Scenariusz ten ma przybliżyć uczniom i uczennicom kwestię konsekwencji emisji gazów cieplarnianych oraz jej wpływu na zmianę klimatu i ludzkie zdrowie. Na lekcji młodzież podejmie rozważania na temat tego, czym jest odpowiedzialność i na ile człowiek jest odpowiedzialny za zdrowie swoje, innych ludzi oraz za stan planety, zaplanuje także działania ograniczające skutki zmiany klimatu w jej okolicy i pozwalające na zatrzymanie globalnego ocieplenia na poziomie 1,5°C.

Theewaterskloof to ważny dla ludzi i przyrody zbiornik wodny w Republice Południowej Afryki, którego powierzchnia zmniejsza się w wyniku zmiany klimatu oraz nadmiernego zużycia wody. Celem ćwiczenia jest ustalenie, jak bardzo zmniejszyła się powierzchnia tego jeziora w najbardziej krytycznym momencie, oraz zainspirowanie do dyskusji o wpływie człowieka na tę zmianę.

Uczniowie i uczennice poznają historię Tuvalu – kraju, który stanął wobec groźby zniknięcia pod wodą w wyniku podniesienia się poziomu oceanów.
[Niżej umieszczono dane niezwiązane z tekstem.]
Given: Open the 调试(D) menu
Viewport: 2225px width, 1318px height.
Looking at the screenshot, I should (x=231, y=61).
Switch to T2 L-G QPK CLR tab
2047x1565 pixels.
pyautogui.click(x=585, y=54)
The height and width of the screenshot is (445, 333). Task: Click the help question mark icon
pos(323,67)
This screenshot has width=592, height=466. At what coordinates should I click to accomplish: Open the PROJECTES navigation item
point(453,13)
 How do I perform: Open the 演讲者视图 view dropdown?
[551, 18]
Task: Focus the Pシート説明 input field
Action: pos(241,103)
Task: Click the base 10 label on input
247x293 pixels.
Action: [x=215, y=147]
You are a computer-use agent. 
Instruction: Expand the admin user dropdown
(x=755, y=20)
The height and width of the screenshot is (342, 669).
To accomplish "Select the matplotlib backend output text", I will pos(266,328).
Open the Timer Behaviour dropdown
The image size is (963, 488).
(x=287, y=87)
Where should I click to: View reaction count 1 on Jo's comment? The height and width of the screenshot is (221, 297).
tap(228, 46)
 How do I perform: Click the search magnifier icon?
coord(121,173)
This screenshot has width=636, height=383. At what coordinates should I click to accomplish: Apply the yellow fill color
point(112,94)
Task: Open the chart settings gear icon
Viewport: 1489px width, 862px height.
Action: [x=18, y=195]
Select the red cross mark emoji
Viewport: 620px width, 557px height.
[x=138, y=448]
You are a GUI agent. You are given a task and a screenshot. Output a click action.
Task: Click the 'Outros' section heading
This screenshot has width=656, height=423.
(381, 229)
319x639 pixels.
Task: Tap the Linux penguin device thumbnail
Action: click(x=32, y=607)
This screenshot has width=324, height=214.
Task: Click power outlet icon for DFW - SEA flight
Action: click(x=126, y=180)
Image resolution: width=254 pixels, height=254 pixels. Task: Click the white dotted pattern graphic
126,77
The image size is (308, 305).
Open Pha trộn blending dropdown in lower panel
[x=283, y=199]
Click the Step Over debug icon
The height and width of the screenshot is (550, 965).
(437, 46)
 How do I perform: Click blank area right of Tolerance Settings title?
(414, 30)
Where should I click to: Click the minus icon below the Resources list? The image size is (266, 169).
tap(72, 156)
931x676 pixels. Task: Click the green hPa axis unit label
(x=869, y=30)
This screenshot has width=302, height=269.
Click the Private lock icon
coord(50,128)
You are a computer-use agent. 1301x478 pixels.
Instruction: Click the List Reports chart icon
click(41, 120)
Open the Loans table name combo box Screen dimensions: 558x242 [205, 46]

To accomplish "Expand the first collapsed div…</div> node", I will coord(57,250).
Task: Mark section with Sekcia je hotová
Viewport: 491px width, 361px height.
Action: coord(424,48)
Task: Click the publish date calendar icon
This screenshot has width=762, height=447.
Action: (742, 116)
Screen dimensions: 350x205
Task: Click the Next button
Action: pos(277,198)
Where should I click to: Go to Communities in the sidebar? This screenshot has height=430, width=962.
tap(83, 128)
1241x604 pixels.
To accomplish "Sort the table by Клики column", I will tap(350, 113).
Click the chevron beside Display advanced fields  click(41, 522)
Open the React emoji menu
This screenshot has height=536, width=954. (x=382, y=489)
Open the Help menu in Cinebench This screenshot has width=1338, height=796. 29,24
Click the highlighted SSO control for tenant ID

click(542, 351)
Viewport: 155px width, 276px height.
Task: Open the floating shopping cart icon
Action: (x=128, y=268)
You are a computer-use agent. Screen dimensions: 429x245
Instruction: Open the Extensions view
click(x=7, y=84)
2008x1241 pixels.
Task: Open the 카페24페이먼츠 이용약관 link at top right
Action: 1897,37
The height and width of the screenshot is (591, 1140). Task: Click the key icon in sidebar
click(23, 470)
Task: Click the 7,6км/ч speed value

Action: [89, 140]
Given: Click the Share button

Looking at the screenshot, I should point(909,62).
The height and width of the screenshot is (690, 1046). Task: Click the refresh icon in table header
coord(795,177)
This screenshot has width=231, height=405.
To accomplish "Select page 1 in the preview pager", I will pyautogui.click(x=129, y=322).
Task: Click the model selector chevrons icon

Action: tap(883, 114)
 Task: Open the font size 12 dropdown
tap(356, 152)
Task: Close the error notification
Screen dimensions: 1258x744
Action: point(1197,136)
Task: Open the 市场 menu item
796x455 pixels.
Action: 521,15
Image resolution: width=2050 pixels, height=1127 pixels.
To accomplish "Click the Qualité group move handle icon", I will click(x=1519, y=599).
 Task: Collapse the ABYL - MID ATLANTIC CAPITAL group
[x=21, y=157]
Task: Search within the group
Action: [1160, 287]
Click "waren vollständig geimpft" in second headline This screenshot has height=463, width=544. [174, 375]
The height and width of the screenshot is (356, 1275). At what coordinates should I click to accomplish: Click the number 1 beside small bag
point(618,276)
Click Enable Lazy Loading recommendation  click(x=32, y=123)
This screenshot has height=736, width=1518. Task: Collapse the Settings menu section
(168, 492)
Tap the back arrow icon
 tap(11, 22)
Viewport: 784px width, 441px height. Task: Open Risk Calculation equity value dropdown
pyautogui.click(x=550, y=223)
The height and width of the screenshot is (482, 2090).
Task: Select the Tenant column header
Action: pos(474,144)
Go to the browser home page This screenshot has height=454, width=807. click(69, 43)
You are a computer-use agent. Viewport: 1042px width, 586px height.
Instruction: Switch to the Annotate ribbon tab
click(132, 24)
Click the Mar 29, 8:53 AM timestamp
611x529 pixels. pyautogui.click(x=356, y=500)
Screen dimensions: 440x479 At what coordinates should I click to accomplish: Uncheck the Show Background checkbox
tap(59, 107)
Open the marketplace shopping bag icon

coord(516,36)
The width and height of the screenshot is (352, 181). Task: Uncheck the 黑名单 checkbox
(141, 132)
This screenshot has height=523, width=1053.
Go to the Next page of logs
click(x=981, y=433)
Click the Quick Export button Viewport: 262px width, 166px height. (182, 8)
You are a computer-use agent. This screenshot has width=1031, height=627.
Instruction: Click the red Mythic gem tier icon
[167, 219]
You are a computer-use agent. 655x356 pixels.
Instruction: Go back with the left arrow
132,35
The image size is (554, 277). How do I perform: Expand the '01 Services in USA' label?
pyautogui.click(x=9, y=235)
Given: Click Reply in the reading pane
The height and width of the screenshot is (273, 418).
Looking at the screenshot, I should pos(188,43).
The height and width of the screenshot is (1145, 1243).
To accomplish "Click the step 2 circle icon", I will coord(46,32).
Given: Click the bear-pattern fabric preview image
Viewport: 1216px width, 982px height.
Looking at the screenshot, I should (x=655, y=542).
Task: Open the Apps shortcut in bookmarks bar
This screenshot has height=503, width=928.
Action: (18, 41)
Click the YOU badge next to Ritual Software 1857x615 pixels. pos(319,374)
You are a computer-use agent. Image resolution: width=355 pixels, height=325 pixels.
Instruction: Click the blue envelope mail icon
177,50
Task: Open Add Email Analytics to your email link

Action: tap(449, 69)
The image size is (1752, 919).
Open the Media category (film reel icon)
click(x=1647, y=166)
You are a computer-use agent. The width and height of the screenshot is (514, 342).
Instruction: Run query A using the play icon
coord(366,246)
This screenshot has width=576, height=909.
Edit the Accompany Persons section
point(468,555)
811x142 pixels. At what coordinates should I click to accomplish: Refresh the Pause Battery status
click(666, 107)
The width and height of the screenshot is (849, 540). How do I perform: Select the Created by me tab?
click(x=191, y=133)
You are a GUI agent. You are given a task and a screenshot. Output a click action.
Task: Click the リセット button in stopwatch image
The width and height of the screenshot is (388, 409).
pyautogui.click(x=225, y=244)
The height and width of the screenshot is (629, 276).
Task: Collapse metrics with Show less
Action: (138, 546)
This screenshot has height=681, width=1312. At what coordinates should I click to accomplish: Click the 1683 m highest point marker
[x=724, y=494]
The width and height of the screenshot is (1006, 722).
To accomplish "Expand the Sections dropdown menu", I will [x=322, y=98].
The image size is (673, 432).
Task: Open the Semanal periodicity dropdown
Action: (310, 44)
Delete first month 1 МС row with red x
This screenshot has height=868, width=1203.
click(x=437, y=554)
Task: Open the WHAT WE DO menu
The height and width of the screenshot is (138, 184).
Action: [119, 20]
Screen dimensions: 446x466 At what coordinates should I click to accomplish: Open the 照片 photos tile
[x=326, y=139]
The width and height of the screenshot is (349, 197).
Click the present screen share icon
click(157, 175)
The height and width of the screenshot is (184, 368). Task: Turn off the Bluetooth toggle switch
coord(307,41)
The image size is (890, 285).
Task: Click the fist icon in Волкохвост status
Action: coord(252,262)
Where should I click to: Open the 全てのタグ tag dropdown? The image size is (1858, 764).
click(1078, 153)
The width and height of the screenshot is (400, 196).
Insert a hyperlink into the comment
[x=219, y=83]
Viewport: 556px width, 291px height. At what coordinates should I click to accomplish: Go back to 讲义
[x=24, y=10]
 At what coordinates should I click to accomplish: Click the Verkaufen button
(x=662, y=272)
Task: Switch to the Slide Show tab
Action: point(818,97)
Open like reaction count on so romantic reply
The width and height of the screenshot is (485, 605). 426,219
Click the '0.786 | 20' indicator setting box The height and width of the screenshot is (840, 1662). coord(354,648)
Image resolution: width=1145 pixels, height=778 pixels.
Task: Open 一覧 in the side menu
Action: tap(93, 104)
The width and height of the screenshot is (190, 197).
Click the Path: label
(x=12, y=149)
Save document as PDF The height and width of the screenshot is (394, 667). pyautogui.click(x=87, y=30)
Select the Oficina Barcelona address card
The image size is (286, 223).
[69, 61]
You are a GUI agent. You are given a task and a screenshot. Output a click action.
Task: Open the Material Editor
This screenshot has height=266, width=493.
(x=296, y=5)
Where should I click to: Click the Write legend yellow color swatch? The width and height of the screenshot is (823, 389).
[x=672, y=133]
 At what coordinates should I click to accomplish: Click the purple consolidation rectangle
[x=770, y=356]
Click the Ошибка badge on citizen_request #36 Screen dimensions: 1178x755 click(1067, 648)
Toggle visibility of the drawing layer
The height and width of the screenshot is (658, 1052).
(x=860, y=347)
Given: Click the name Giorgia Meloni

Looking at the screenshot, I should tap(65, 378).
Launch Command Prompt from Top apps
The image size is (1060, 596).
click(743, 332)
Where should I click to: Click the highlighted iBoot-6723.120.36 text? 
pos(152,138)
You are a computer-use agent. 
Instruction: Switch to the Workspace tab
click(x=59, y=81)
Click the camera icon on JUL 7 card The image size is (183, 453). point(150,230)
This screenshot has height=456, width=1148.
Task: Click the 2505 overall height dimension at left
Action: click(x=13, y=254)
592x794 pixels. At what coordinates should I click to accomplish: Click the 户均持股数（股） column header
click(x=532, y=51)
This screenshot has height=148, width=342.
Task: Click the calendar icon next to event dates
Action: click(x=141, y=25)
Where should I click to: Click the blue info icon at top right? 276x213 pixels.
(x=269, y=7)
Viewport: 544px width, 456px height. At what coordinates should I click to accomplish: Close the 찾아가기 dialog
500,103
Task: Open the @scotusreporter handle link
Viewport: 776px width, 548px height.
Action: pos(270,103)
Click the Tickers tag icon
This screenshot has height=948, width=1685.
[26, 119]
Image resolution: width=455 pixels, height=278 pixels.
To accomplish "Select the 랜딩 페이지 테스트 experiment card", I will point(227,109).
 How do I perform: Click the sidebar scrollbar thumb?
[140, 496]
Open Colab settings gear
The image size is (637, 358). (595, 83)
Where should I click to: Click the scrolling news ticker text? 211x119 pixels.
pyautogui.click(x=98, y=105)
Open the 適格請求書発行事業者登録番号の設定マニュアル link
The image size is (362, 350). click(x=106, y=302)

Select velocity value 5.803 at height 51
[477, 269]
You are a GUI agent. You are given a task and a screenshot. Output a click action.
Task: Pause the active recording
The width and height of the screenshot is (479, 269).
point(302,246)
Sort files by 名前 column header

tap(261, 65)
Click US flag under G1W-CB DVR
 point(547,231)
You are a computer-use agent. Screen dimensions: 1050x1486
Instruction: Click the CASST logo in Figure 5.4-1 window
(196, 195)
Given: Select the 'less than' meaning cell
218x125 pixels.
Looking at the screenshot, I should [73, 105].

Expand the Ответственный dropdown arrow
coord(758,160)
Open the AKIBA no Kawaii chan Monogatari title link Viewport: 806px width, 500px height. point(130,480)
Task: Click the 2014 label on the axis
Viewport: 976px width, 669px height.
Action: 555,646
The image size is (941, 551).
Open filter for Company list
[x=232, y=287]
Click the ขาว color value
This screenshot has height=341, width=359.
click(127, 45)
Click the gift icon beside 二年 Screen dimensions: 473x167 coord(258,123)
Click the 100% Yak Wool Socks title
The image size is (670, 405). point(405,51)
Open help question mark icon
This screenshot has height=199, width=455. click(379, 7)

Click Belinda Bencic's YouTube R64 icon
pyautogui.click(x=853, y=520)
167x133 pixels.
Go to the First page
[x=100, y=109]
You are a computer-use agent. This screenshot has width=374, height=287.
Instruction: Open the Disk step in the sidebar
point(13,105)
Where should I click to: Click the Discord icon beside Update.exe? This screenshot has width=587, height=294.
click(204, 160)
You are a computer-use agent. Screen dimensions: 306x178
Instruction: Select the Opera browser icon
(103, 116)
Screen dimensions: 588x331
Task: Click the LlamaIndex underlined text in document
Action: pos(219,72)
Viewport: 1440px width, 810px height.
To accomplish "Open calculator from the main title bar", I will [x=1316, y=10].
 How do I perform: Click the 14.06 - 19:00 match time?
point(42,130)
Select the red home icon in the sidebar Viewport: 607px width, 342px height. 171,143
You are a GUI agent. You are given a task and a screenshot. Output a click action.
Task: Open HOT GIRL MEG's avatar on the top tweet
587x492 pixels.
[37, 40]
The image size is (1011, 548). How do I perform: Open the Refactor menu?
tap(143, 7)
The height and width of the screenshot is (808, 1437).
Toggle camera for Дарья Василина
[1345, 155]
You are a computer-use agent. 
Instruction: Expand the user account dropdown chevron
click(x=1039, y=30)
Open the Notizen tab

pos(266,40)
Historia Tuvalu jest punktem wyjścia z jednej strony do rozwijania kompetencji matematycznych (obliczania proporcji), z drugiej do budowania refleksji na temat poważnych konsekwencji zmiany klimatu.

Ćwiczenie jest podsumowaniem zajęć dotyczących rewolucji przemysłowej w XIX wieku. Pozwoli ono uczniom i uczennicom zrozumieć, czym jest cywilizacja przemysłowa, oraz dostrzec długofalowe efekty industrializacji. Zastosowanie symulacji komputerowej zilustruje zachodzące zmiany klimatyczne i związane z nimi globalne zagrożenia.

Zajęcia zachęcają młodzież do krytycznej refleksji nad współczesnym światem i wyzwaniami, jakie stoją przed ludzkością, a także sposobem, w jaki sztuka może o nich mówić. Zadaniem młodzieży jest stworzenie kompozycji plastycznej – narysowanie labiryntu globalnych współzależności. Każda osoba tworzy autorską pracę, wpisując swój pomysł w kontur sześcioboku załączony do scenariusza. Na zakończenie zajęć wszyscy łączą ze sobą powstałe labirynty, tworząc swoistą mozaikę – mapę złożoności współczesnego świata i globalnych powiązań. Zajęcia dają także przestrzeń do zastanowienia się nad tym, co to znaczy myśleć jak artysta/artystka.

4) Materiały programu „Wzór na ścisłe”

Uczniowie/uczennice przenoszą się na fikcyjną wyspę Watu. Ich zadaniem jest zaprojektowanie dla mieszkańców i mieszkanek wyspy domu, który oprze się powodzi, a następnie stworzenie jego modelu i sprawdzenie, czy zastosowane rozwiązania są skuteczne. Grę można modyfikować i rozwijać. Można ją rozegrać jednego dnia lub rozłożyć na kilka spotkań.

W publikacji „Eksperymenty dla każdej i dla każdego” skupiamy się na przedstawieniu aktywności w postaci eksperymentów odpowiadających na kilka globalnych wyzwań. Do każdego z omawianych wyzwań globalnych zostały przygotowane: przewodnik dla nauczyciela i karta pracy dla uczniów i uczennic.